Da questa considerazione discende una seconda rilevante differenza, attinente alla giurisdizione del g.a. nella fase di esecuzione del contratto. Il rapporto concessorio determina una riserva di amministrazione, che consente alla concedente di esercitare poteri di controllo – di natura chiaramente autoritativa – nella fase di esecuzione[12]. Diversamente per quanto attiene all’appalto, la suddivisione tra giurisdizione del g.o. e del g.a. nella fase della gara e in quella esecutiva viene disattesa nel caso della concessione. Ciò trova conferma in sede normativa all’art. 133, comma 1, lett. b) e c), del d.lgs. n. 104/2010, che stabilisce la giurisdizione esclusiva del giudice amministrativo “b) nelle controversie aventi ad oggetto atti e provvedimenti relativi a rapporti di concessione di beni pubblici, ad eccezione delle controversie concernenti indennità, canoni ed altri corrispettivi e quelle attribuite ai tribunali delle acque pubbliche e al Tribunale superiore delle acque pubbliche; c) nelle controversie in materia di pubblici servizi relative a concessioni di pubblici servizi, escluse quelle concernenti indennità, canoni ed altri corrispettivi, ovvero relative a provvedimenti adottati dalla pubblica amministrazione o dal gestore di un pubblico servizio in un procedimento amministrativo, ovvero ancora relative”. Ad ulteriore riprova, la lettera e) della stessa sancisce che la giurisdizione del g.a. in relazione agli appalti è esclusiva nei soli casi relativi alla procedura di affidamento. In questo senso, dunque, le norme de quibus evidenziano come l’attribuzione di giurisdizione del g.a. sia la regola proprio in virtù della summenzionata riserva di amministrazione, salvo casi in cui la stessa non eserciti poteri autoritativi (pensiamo, ad esempio, al caso dei c.d. “atti paritetici”).

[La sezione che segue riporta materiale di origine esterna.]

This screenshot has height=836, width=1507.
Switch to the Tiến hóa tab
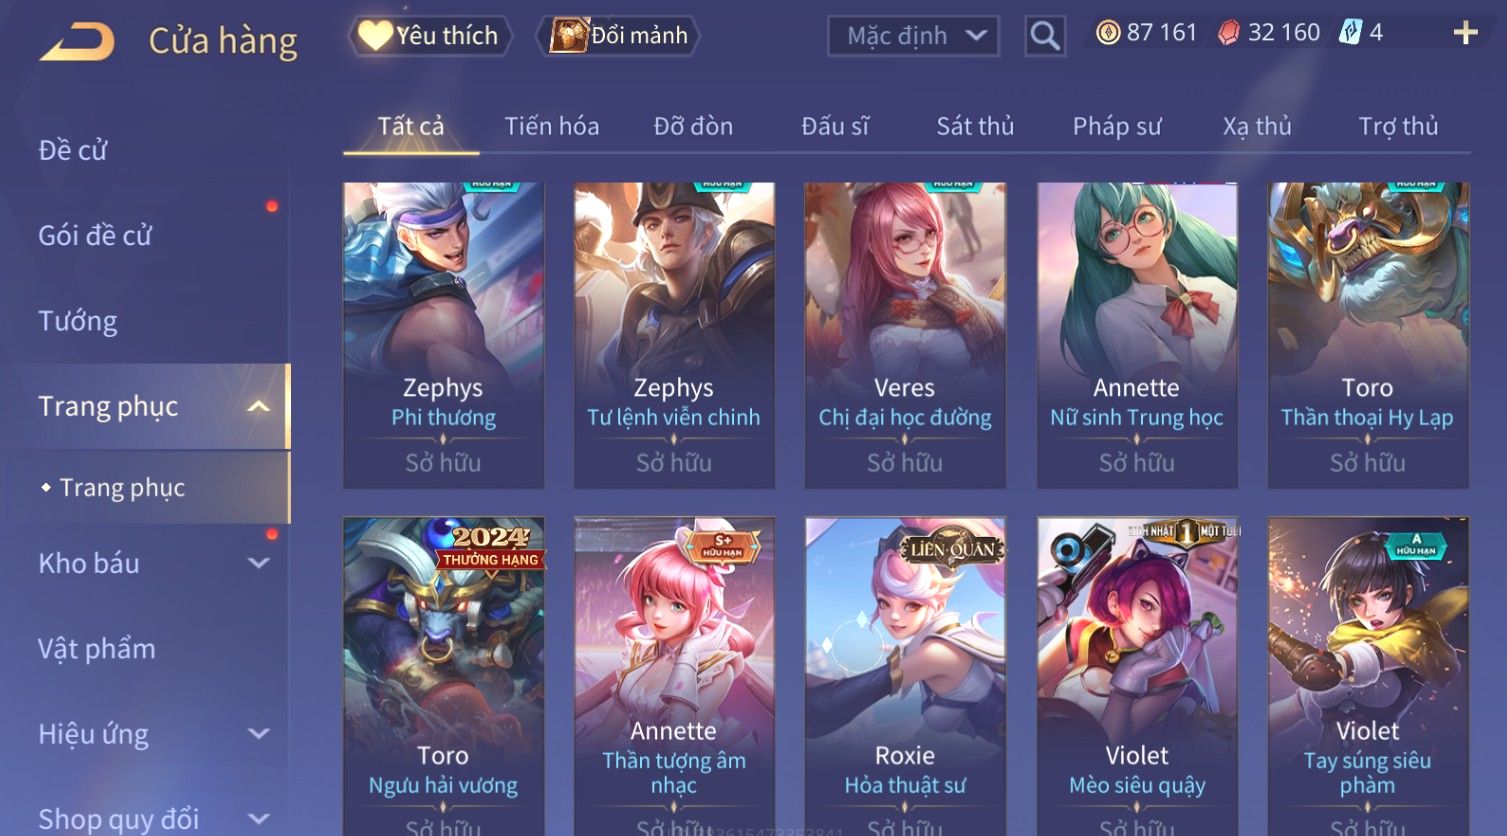(552, 126)
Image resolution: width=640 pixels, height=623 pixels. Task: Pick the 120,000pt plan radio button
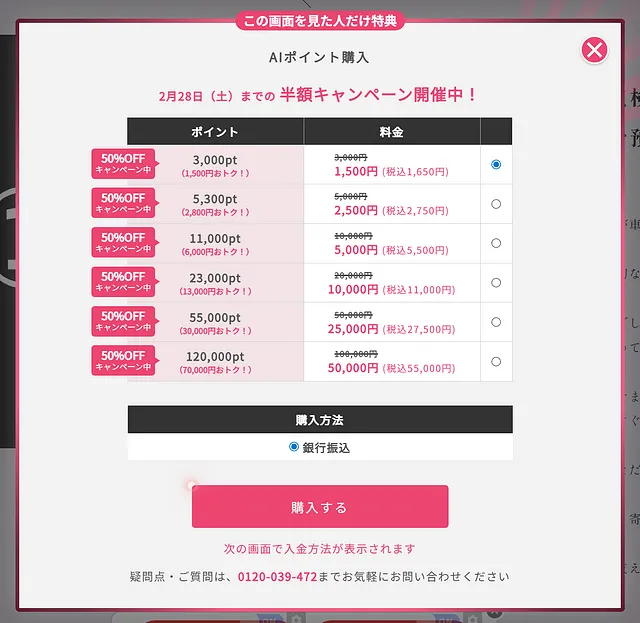pos(496,361)
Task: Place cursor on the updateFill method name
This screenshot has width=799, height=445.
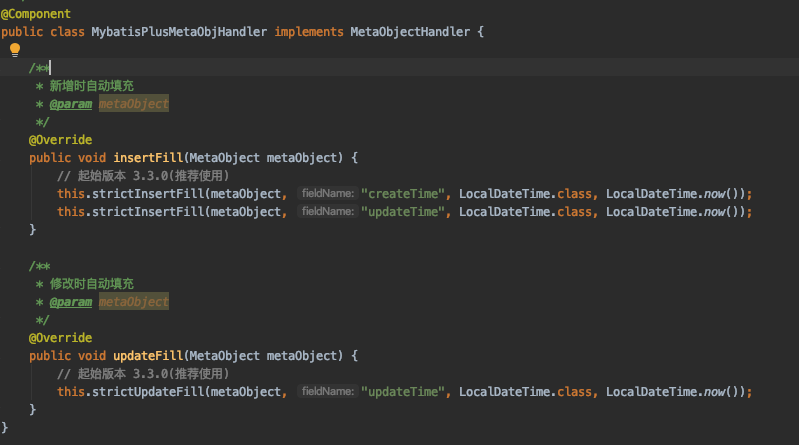Action: [x=147, y=355]
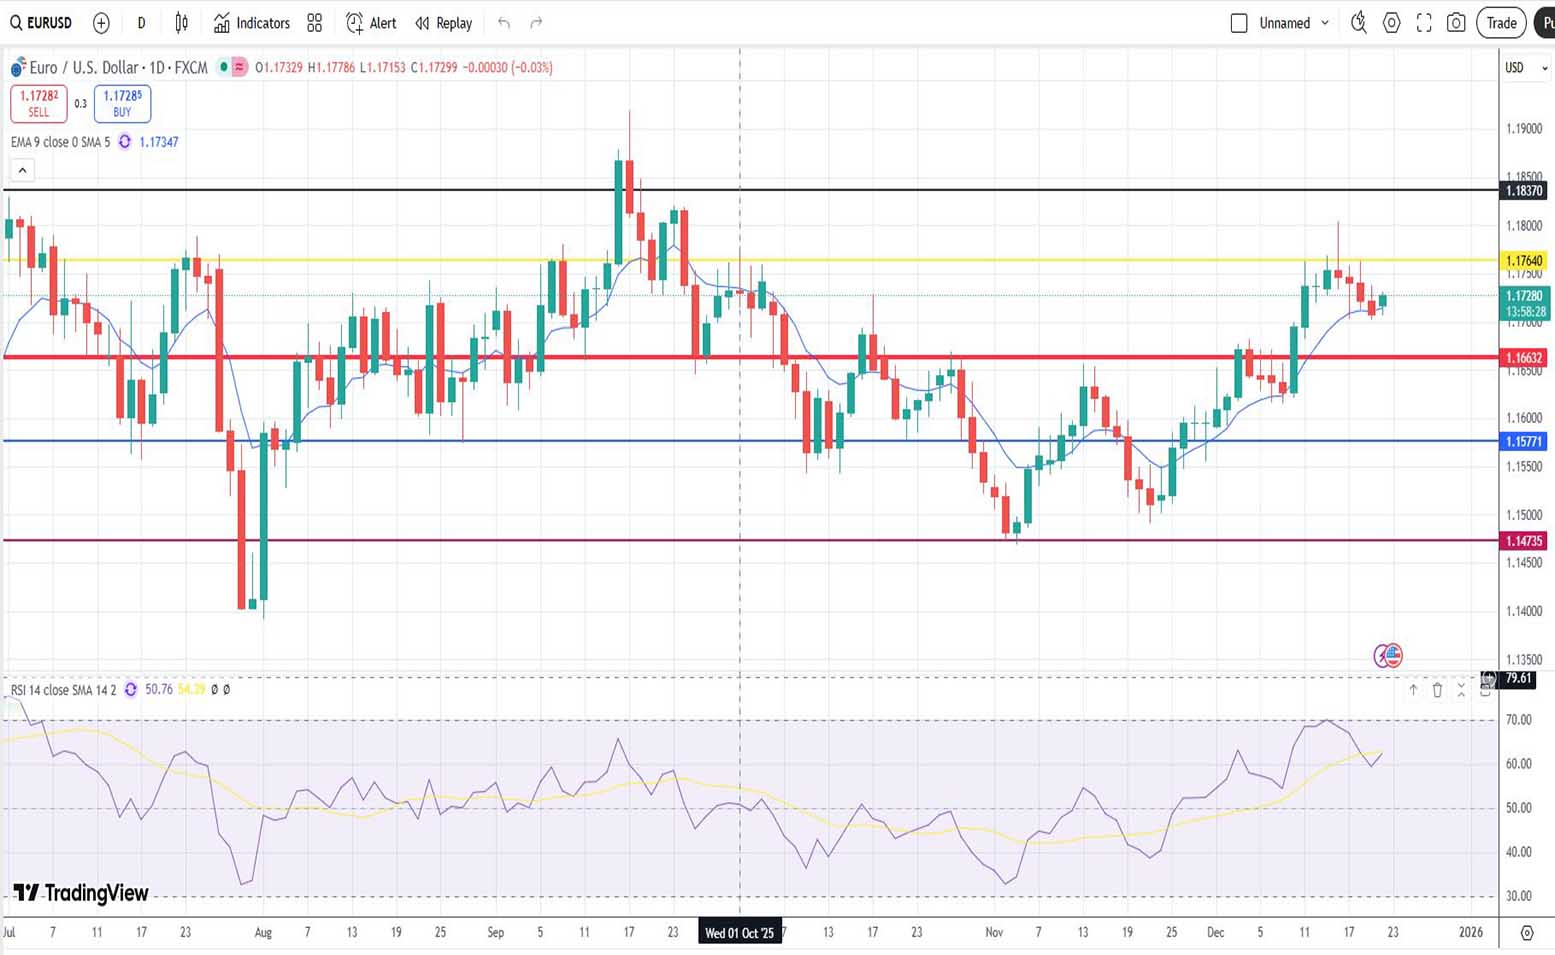Open the indicator templates grid icon

[x=315, y=23]
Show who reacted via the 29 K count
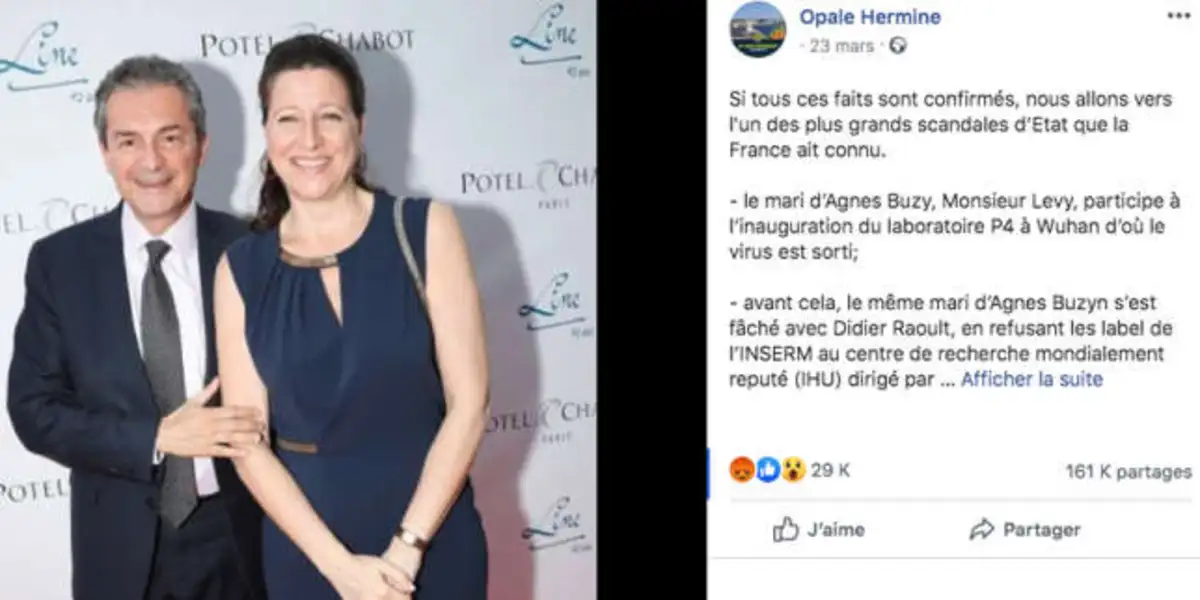1200x600 pixels. (830, 470)
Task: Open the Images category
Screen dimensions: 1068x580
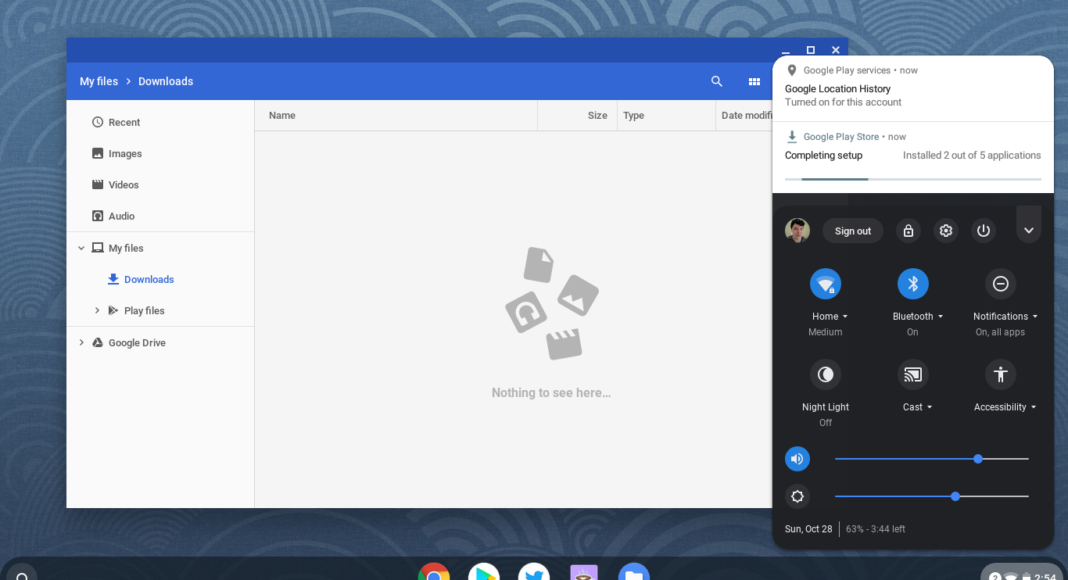Action: click(125, 154)
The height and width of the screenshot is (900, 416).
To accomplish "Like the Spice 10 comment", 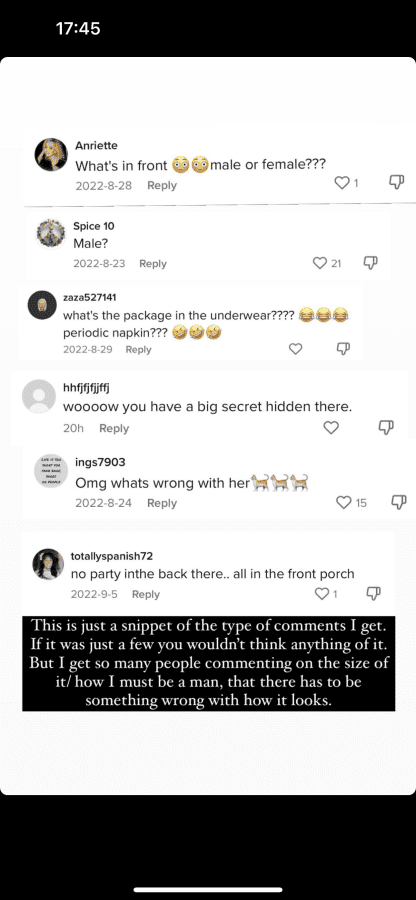I will pos(320,263).
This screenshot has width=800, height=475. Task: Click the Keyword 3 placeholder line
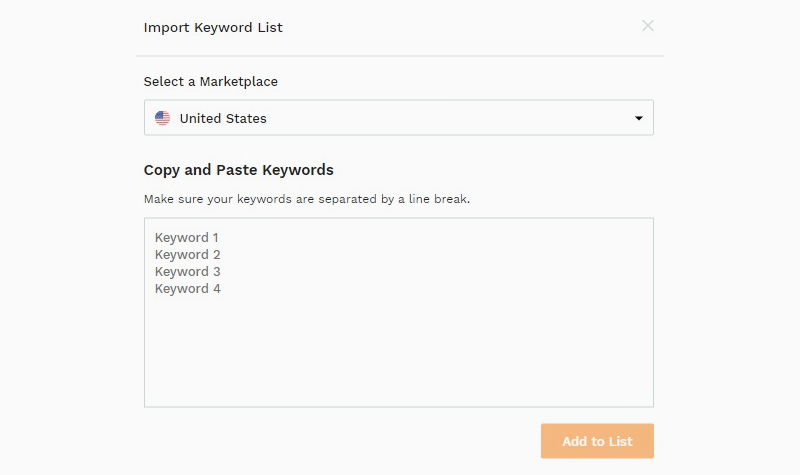(x=187, y=272)
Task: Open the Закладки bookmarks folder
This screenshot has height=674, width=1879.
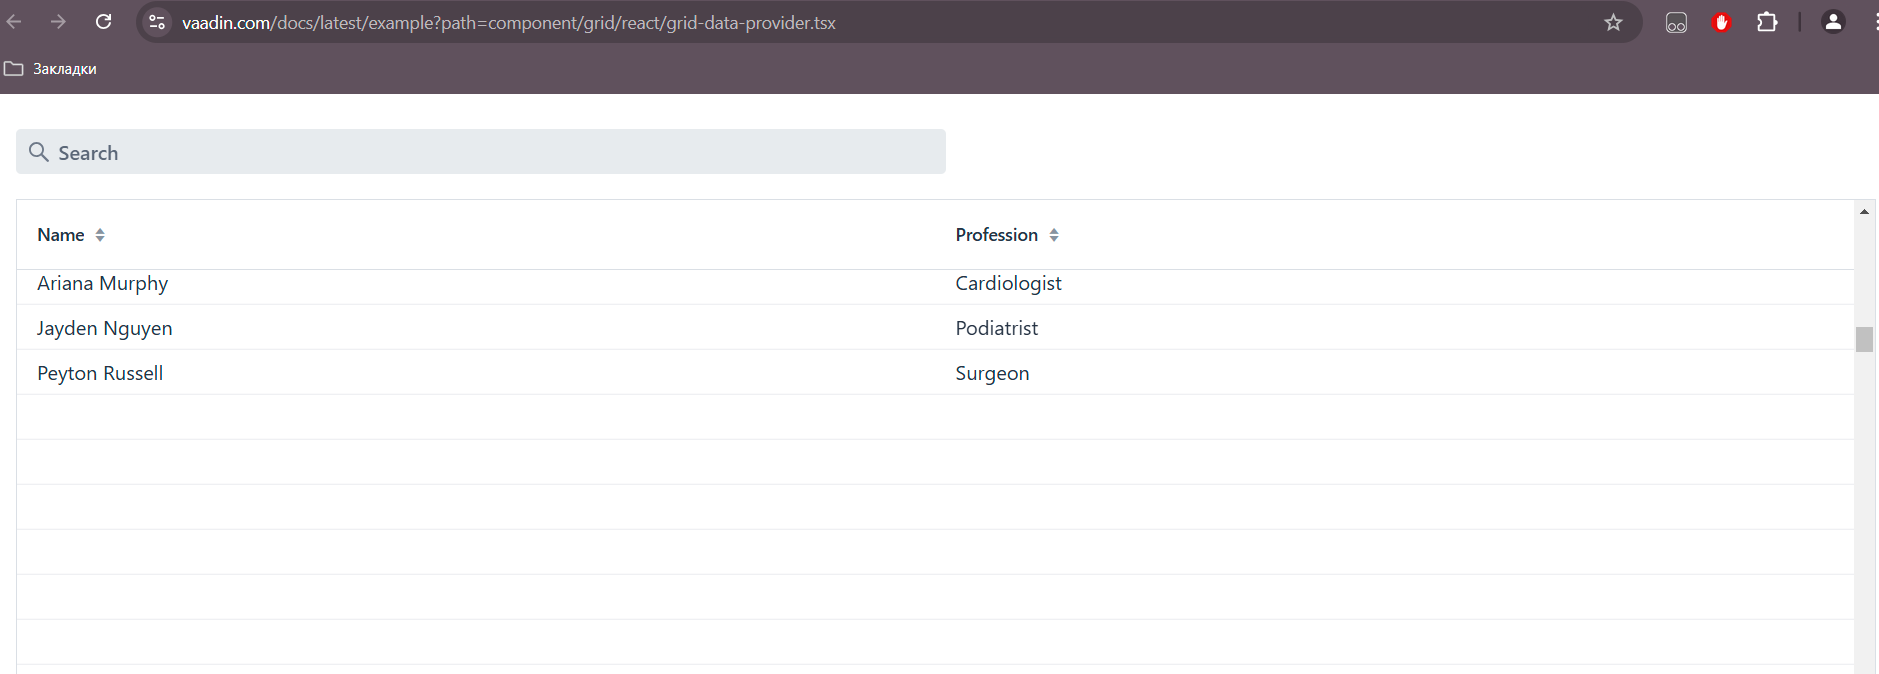Action: [x=51, y=69]
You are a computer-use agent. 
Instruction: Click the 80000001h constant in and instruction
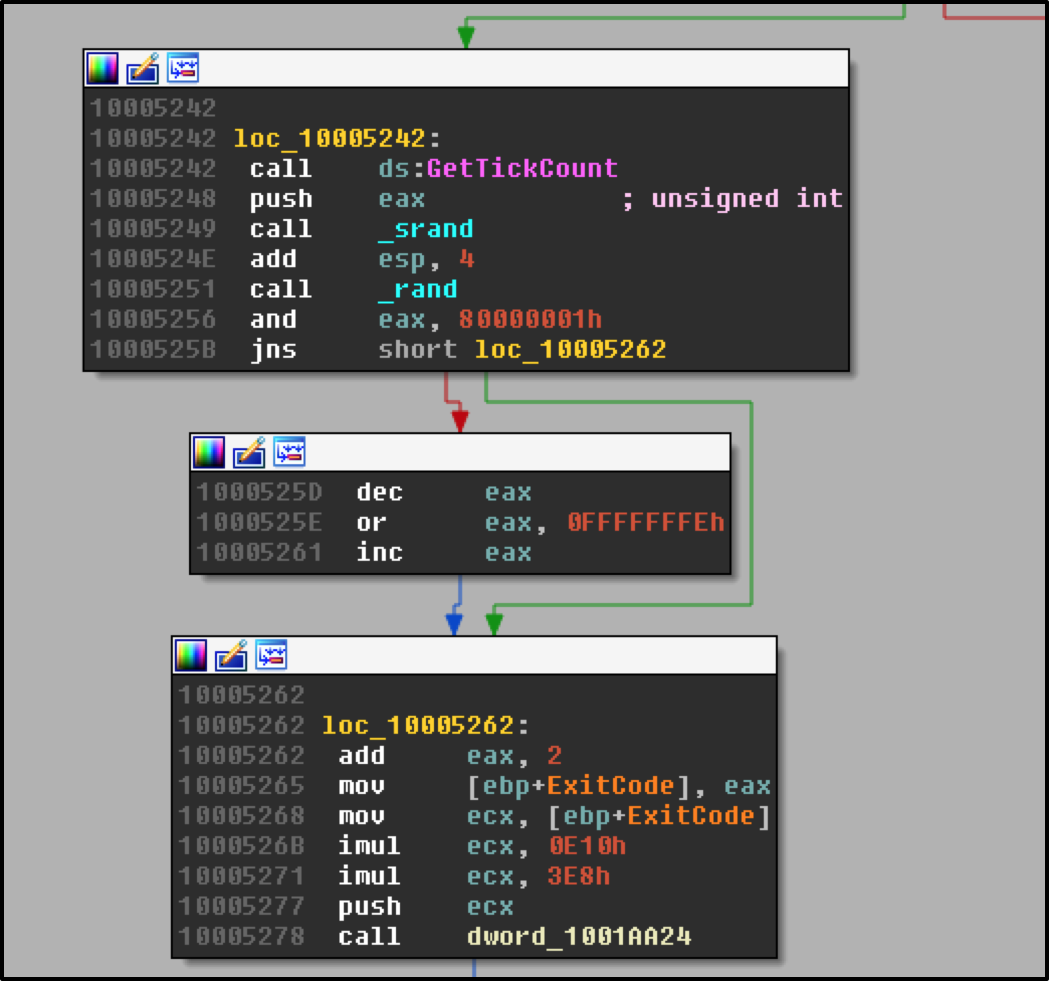click(x=530, y=319)
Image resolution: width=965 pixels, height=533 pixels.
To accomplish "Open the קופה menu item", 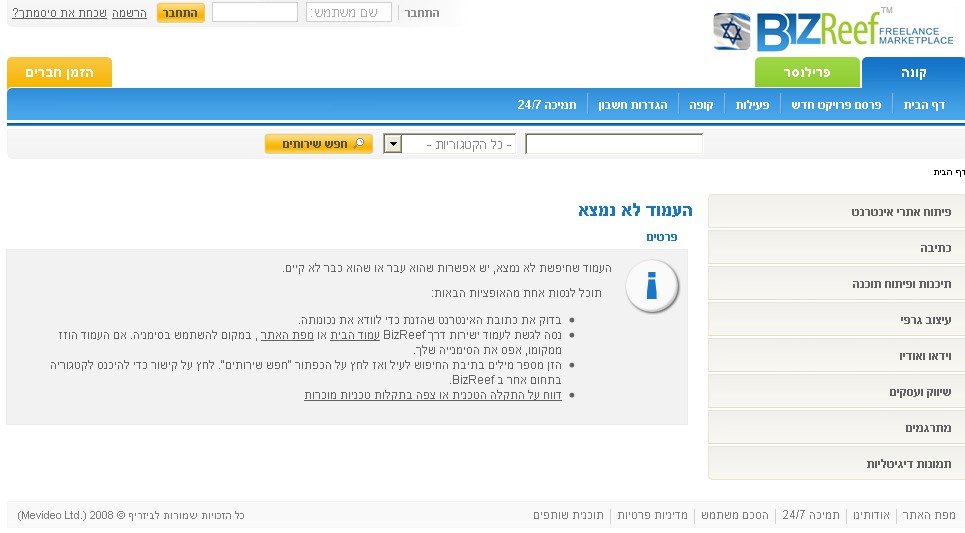I will coord(700,105).
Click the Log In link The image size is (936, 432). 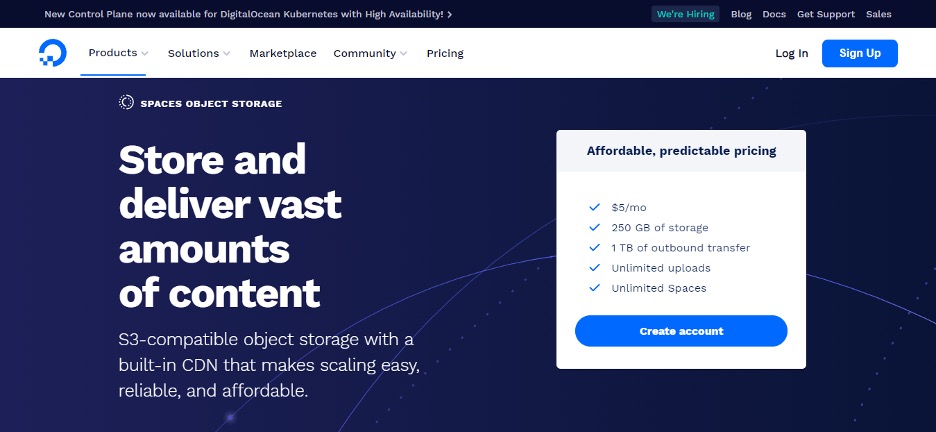pyautogui.click(x=791, y=54)
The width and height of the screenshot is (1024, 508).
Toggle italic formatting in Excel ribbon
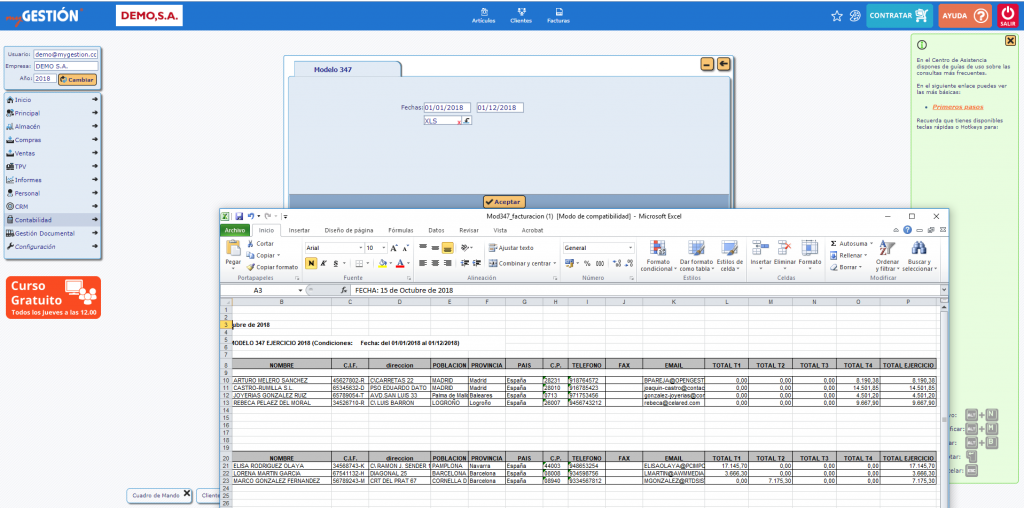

Quanto appena affermato consente di operare alcune considerazioni relative alla durata delle concessioni. Le concessioni di servizi, come nel caso in esame, rientrano nel genus più ampio dei contratti di durata, anzi, in quello dei contratti di durata “a tempo determinato”. Ai sensi dell’art. 168 del codice, infatti, rubricato “durata delle concessioni”, il rapporto non può superare il tempo ragionevolmente necessario al recupero dell’investimento e al ritorno del capitale investito. Per quanto attiene alla direttiva n. 23/2014/UE, il considerando n. 52 stabilisce che “la durata di una concessione dovrebbe essere limitata al fine di evitare la preclusione dell’accesso al mercato e restrizioni della concorrenza. Inoltre, le concessioni di durata molto lunga possono dar luogo alla preclusione dell’accesso al mercato, ostacolando così la libera circolazione dei servizi e la libertà di stabilimento. Tuttavia, tale durata può essere giustificata se è indispensabile per consentire al concessionario di recuperare gli investimenti previsti per eseguire la concessione, nonché di ottenere un ritorno sul capitale investito”. Il termine, infatti, è stato previsto per consentire l’apertura del mercato alla concorrenza e di conseguenza, alla scadenza dell’affidamento, la possibilità ad altri operatori economici di ambire alla gestione dei servizi pubblici[13]. Dalla disposizione de qua, inoltre, si evince che l’eventuale proroga del termine di durata possa avvenire, ma solo nel caso in cui sia funzionale al recupero degli investimenti previsti da parte del concessionario. Ciò, dunque, conferma la regola generale della temporaneità delle concessioni e l’eccezionalità della proroga in casi specifici, che richiedono una verifica in concreto[14]. Come evidenziato da autorevole dottrina, un rischio “misurato”, consente di evitare che la concessione assuma caratteri così spiccati di aleatorietà, tali da contrastare con l’interesse (pubblico) all’esecuzione dell’opera e alla relativa gestione, nonché allo svolgimento del servizio[15].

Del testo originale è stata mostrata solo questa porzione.